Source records

══════

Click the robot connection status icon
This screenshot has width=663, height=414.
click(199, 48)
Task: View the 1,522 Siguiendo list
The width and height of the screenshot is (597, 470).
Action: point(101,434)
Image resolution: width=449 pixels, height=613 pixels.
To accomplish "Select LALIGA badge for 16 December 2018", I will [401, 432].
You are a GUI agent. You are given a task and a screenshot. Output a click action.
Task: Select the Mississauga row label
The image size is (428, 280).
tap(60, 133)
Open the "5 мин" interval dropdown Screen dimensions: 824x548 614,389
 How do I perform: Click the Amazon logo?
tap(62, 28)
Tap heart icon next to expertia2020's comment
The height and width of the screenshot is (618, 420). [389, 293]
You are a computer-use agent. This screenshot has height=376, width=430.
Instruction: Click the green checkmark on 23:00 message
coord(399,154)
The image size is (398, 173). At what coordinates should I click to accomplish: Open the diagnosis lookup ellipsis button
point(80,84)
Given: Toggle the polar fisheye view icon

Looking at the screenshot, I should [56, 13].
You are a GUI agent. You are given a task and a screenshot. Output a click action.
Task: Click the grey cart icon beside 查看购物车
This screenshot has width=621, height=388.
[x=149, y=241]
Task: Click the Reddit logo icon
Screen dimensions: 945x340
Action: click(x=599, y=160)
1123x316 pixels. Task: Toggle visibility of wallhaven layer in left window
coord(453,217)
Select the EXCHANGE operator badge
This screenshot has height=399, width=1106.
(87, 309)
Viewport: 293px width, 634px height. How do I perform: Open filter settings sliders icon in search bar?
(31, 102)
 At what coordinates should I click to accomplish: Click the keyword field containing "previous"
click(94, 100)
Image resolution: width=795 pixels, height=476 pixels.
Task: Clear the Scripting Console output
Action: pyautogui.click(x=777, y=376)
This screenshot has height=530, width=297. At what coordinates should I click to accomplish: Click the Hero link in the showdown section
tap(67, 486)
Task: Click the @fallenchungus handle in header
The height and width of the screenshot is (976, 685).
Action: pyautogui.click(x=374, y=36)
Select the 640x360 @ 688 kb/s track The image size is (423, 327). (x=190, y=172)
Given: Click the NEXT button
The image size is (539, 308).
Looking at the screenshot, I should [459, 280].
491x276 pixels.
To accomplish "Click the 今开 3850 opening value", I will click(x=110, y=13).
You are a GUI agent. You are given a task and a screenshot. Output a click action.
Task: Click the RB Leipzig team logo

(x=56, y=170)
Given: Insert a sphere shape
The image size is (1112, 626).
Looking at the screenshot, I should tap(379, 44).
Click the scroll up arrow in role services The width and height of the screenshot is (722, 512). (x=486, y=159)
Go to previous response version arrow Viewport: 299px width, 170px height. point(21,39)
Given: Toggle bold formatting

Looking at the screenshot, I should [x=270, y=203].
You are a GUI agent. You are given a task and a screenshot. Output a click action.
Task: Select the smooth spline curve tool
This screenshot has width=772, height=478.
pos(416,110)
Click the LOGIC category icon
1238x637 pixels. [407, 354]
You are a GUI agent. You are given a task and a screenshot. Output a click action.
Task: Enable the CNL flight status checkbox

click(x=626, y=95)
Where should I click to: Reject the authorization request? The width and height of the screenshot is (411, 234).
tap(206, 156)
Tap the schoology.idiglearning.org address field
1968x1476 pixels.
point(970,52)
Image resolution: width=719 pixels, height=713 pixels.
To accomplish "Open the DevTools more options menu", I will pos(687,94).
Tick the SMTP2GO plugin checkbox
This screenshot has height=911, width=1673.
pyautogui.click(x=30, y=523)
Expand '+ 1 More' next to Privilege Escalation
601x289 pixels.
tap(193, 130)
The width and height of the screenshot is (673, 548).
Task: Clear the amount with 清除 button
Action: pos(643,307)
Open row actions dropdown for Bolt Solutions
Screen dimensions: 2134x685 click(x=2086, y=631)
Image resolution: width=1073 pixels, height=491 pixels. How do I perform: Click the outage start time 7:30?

══════

REQUIRED TASK
Rewrite the rows above, replacing every occurrence of "GUI agent" with "interface agent" and leaving all other text unchanged.

RESPONSE TO THE TASK
Click the robot connection status icon
This screenshot has width=663, height=414.
click(199, 48)
Task: View the 1,522 Siguiendo list
The width and height of the screenshot is (597, 470).
Action: point(101,434)
Image resolution: width=449 pixels, height=613 pixels.
To accomplish "Select LALIGA badge for 16 December 2018", I will [401, 432].
You are a interface agent. You are given a task and a screenshot. Output a click action.
Task: Select the Mississauga row label
The image size is (428, 280).
tap(60, 133)
Open the "5 мин" interval dropdown Screen dimensions: 824x548 614,389
 How do I perform: Click the Amazon logo?
tap(62, 28)
Tap heart icon next to expertia2020's comment
The height and width of the screenshot is (618, 420). [389, 293]
You are a computer-use agent. This screenshot has height=376, width=430.
Instruction: Click the green checkmark on 23:00 message
coord(399,154)
The image size is (398, 173). At what coordinates should I click to accomplish: Open the diagnosis lookup ellipsis button
point(80,84)
Given: Toggle the polar fisheye view icon

Looking at the screenshot, I should [56, 13].
You are a interface agent. You are given a task and a screenshot. Output a click action.
Task: Click the grey cart icon beside 查看购物车
This screenshot has width=621, height=388.
[x=149, y=241]
Task: Click the Reddit logo icon
Screen dimensions: 945x340
Action: click(x=599, y=160)
1123x316 pixels. Task: Toggle visibility of wallhaven layer in left window
coord(453,217)
Select the EXCHANGE operator badge
This screenshot has height=399, width=1106.
(87, 309)
Viewport: 293px width, 634px height. How do I perform: Open filter settings sliders icon in search bar?
(31, 102)
 At what coordinates should I click to accomplish: Click the keyword field containing "previous"
click(94, 100)
Image resolution: width=795 pixels, height=476 pixels.
Task: Clear the Scripting Console output
Action: pyautogui.click(x=777, y=376)
This screenshot has height=530, width=297. At what coordinates should I click to accomplish: Click the Hero link in the showdown section
tap(67, 486)
Task: Click the @fallenchungus handle in header
The height and width of the screenshot is (976, 685).
Action: pyautogui.click(x=374, y=36)
Select the 640x360 @ 688 kb/s track The image size is (423, 327). (x=190, y=172)
Given: Click the NEXT button
The image size is (539, 308).
Looking at the screenshot, I should [459, 280].
491x276 pixels.
To accomplish "Click the 今开 3850 opening value", I will click(x=110, y=13).
You are a interface agent. You are given a task and a screenshot. Output a click action.
Task: Click the RB Leipzig team logo

(x=56, y=170)
Given: Insert a sphere shape
The image size is (1112, 626).
Looking at the screenshot, I should tap(379, 44).
Click the scroll up arrow in role services The width and height of the screenshot is (722, 512). (x=486, y=159)
Go to previous response version arrow Viewport: 299px width, 170px height. point(21,39)
Given: Toggle bold formatting

Looking at the screenshot, I should [x=270, y=203].
You are a interface agent. You are given a task and a screenshot. Output a click action.
Task: Select the smooth spline curve tool
This screenshot has width=772, height=478.
pos(416,110)
Click the LOGIC category icon
1238x637 pixels. [407, 354]
You are a interface agent. You are given a task and a screenshot. Output a click action.
Task: Enable the CNL flight status checkbox

click(x=626, y=95)
Where should I click to: Reject the authorization request? The width and height of the screenshot is (411, 234).
tap(206, 156)
Tap the schoology.idiglearning.org address field
1968x1476 pixels.
point(970,52)
Image resolution: width=719 pixels, height=713 pixels.
To accomplish "Open the DevTools more options menu", I will pos(687,94).
Tick the SMTP2GO plugin checkbox
This screenshot has height=911, width=1673.
pyautogui.click(x=30, y=523)
Expand '+ 1 More' next to Privilege Escalation
601x289 pixels.
tap(193, 130)
The width and height of the screenshot is (673, 548).
Task: Clear the amount with 清除 button
Action: pos(643,307)
Open row actions dropdown for Bolt Solutions
Screen dimensions: 2134x685 click(x=2086, y=631)
Image resolution: width=1073 pixels, height=491 pixels. How do I perform: Click the outage start time 7:30?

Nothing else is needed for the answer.